An assertion subpattern is matched in the normal way, except that it does not cause the current matching position to be changed. Lookahead assertions start with (?= for positive assertions and (?! for negative assertions. For example,

\w+(?=;)

matches a word followed by a semicolon, but does not include the semicolon in the match, and

foo(?!bar)

matches any occurrence of “foo” that is not followed by “bar”. Note that the apparently similar pattern

(?!foo)bar

does not find an occurrence of “bar” that is preceded by something other than “foo”; it finds any occurrence of “bar” whatsoever, because the assertion (?!foo) is always TRUE when the next three characters are “bar”. A lookbehind assertion is needed to

achieve this effect. Lookbehind assertions start with (?<= for positive assertions and (?<! for negative assertions. For example,

(?<!foo)bar

does find an occurrence of “bar” that is not preceded by “foo”. The contents of a lookbehind assertion are restricted such that all the strings it matches must have a fixed length. However, if there are several alternatives, they do not all have to have

the same fixed length. Thus

(?<=bullock|donkey)

is permitted, but

(?<!dogs?|cats?)

causes an error at compile time. Branches that match different length strings are permitted only at the top level of a lookbehind assertion. This is an extension compared with Perl 5.005, which requires all branches to match the same length of string. An

assertion such as

(?<=ab(c|de))

is not permitted, because its single top-level branch can match two different lengths, but it is acceptable if rewritten to use two top-level branches:

(?<=abc|abde)

The implementation of lookbehind assertions is, for each alternative, to temporarily move the current position back by the fixed width and then try to match. If there are insufficient characters before the current position, the match is deemed to fail.
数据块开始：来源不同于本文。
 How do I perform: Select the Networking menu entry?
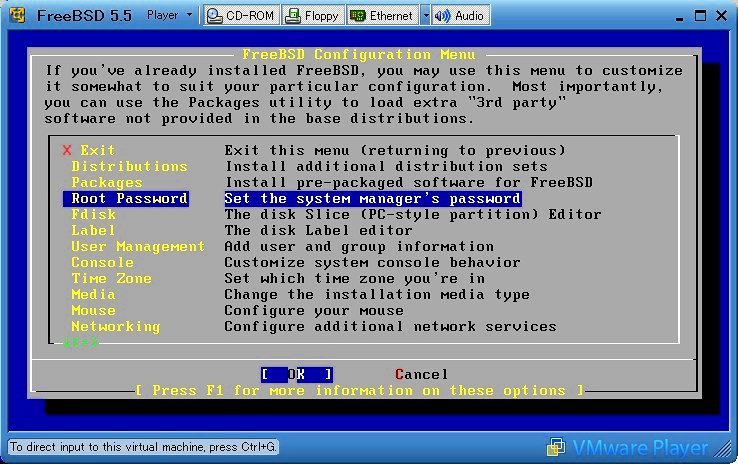(x=115, y=326)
Lookbehinds in conjunction with once-only subpatterns can be particularly useful for matching at the ends of strings; an example is given at the end of the section on once-only subpatterns.

Several assertions (of any sort) may occur in succession. For example,

(?<=\d{3})(?<!999)foo

matches “foo” preceded by three digits that are not “999”. Notice that each of the assertions is applied independently at the same point in the subject string. First there is a check that the previous three characters are all digits, then there is a check

that the same three characters are not “999”. This pattern does not match “foo” preceded by six characters, the first of which are digits and the last three of which are not “999”. For example, it doesn’t match “123abcfoo”. A pattern to do that is

(?<=\d{3}...)(?<!999)foo

This time the first assertion looks at the preceding six characters, checking that the first three are digits, and then the second assertion checks that the preceding three characters are not “999”.
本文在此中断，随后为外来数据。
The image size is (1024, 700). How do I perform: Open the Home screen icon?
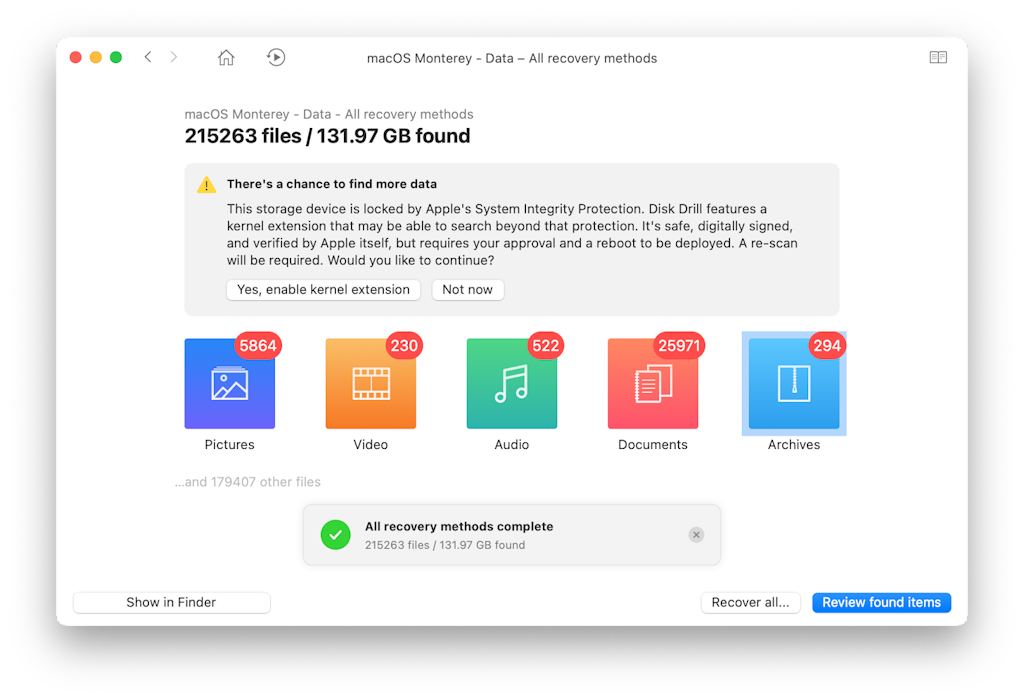(x=226, y=57)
Assertions can be nested in any combination. For example,

(?<=(?<!foo)bar)baz

matches an occurrence of “baz” that is preceded by “bar” which in turn is not preceded by “foo”, while

(?<=\d{3}(?!999)...)foo

is another pattern which matches “foo” preceded by three digits and any three characters that are not “999”.

Assertion subpatterns are not capturing subpatterns, and may not be repeated, because it makes no sense to assert the same thing several times. If any kind of assertion contains capturing subpatterns within it, these are counted for the purposes of numbering the capturing subpatterns in the whole pattern. However, substring capturing is carried out only for positive assertions, because it does not make sense for negative assertions.